D’autres figures injustement ciblées le rejoignent : Moustapha Diakhaté, Bachir Fofona et probablement dans les prochains jours, Badara Gadiaga. Ces hommes ne menacent pas la République. Ils la questionnent. Et c’est cela qui devient insupportable dans un climat où la critique est perçue comme trahison, et la mémoire comme provocation.
Ce qui est en jeu aujourd’hui, ce ne sont pas seulement des libertés individuelles, mais la nature même du contrat démocratique. Le Sénégal ne peut pas se contenter de rester une démocratie d’urnes ; il doit demeurer une démocratie d’opinions.

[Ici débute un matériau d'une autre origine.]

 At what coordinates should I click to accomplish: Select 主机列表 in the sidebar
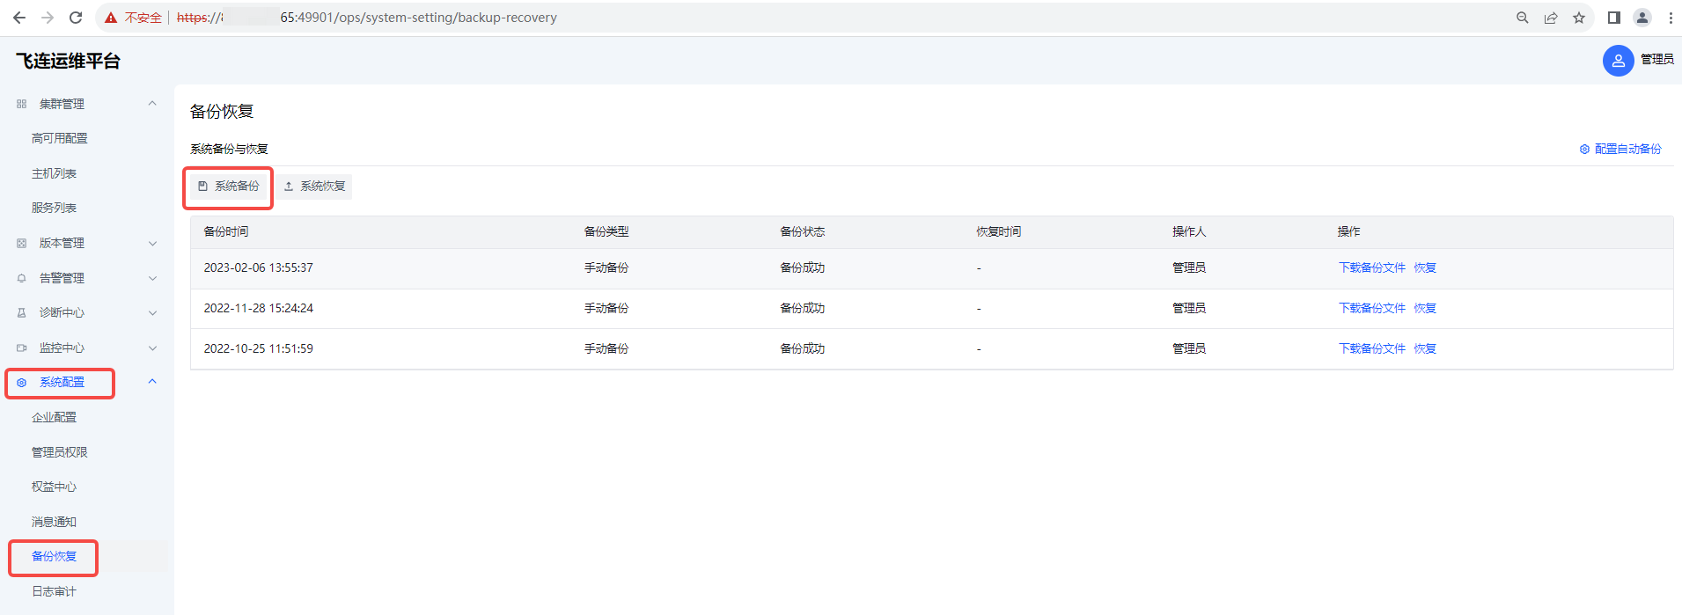click(54, 173)
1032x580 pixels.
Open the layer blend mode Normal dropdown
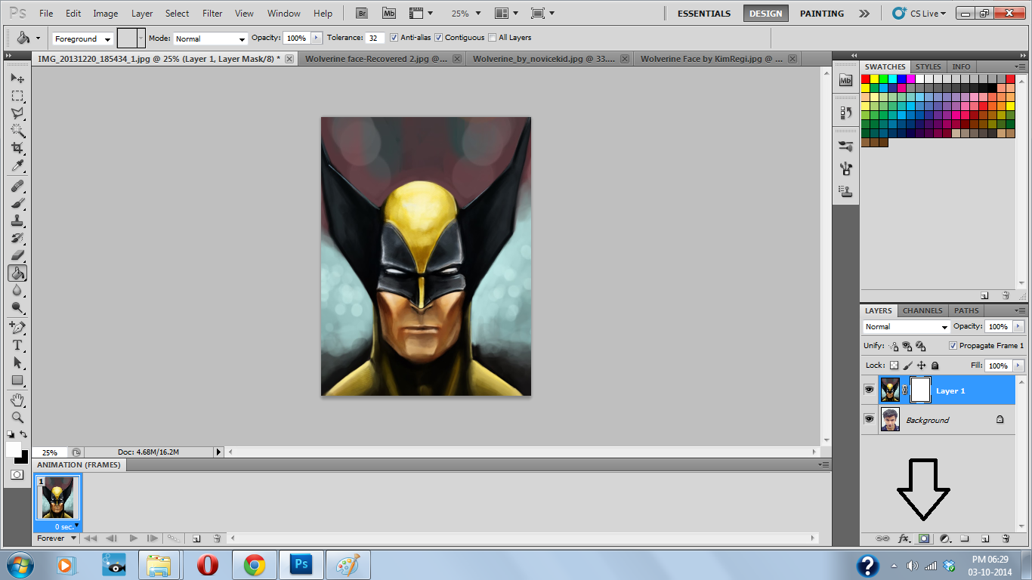pyautogui.click(x=907, y=327)
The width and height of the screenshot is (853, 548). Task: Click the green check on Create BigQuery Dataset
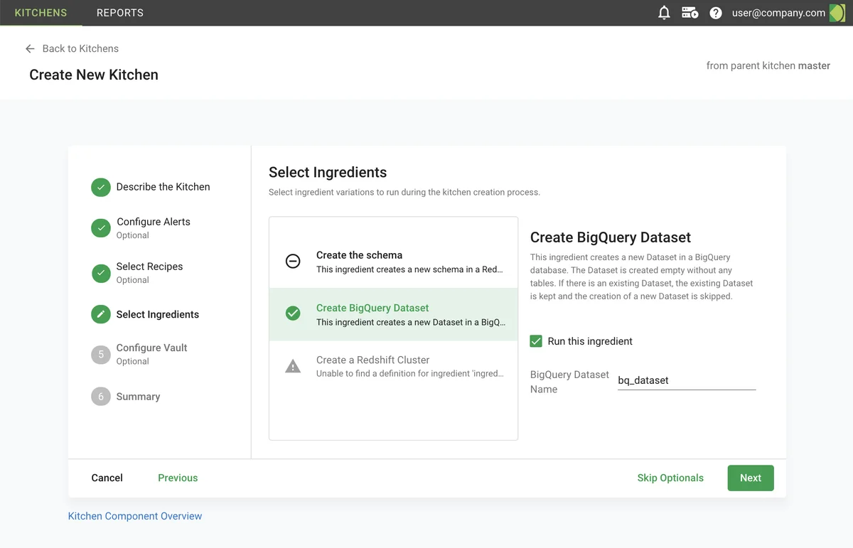pos(293,313)
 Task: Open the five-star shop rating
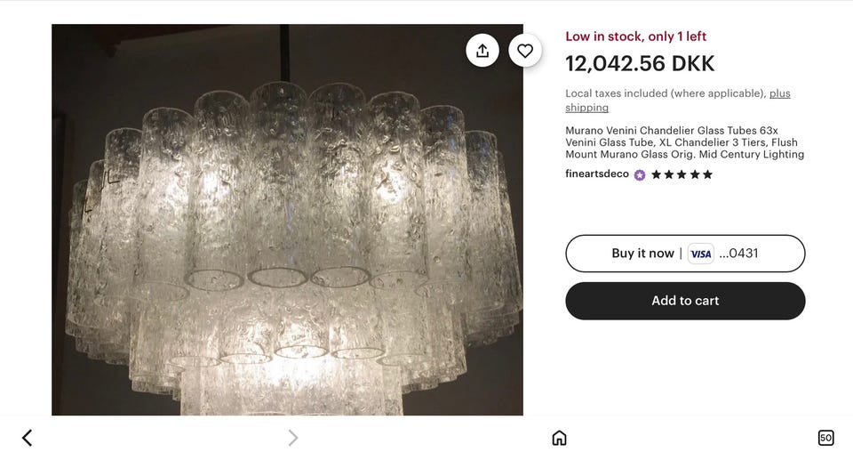point(682,174)
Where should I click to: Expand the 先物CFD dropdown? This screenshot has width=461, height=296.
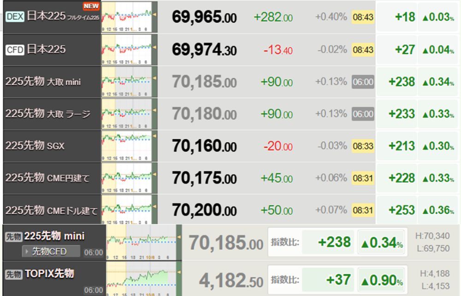pos(51,252)
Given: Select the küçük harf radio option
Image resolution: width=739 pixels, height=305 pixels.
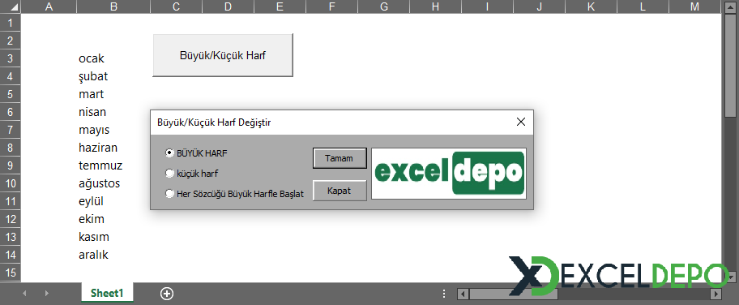Looking at the screenshot, I should tap(191, 174).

Or, les articles 80 et 254 du Code pénal, encore utilisés, parfois même intensifié, par l’actuel pouvoir, sont devenus les bras armés d’une censure d’État :
L’article 80 sanctionne toute atteinte présumée à la sûreté de l’État. Mais dans les faits, il permet surtout de criminaliser la contradiction.
L’article 254, qui punit toute diffusion de propos pouvant troubler l’ordre public, laisse une latitude dangereuse à l’arbitraire politique. Ces textes, hérités d’une autre époque, doivent être abrogés immédiatement. Car en démocratie, la liberté d’expression ne peut être subordonnée à la tranquillité du pouvoir. Elle en est la condition. Et surtout : est-ce vraiment cela la priorité ?
Notre pays fait face à des défis considérables : ralentissement économique, montée du chômage, précarité grandissante, effritement de la confiance publique. Ce dont nous avons besoin, ce n’est pas de répression, mais d’idées. D’un espace de débats, d’innovation sociale, de confrontation productive. Le Sénégal ne manque ni de talents ni d’initiatives. Il manque d’un pouvoir qui accepte de s’enrichir des critiques, plutôt que de les étouffer. Il manque d’un souffle républicain, comme celui qu’ont incarné hier Amath Dansokho, Landing Savané, Sémou Pathé Guéye, Babacar Touré… des voix libres, des consciences debout, qui ont fait avancer ce pays sans jamais courber l’échine devant l’autorité.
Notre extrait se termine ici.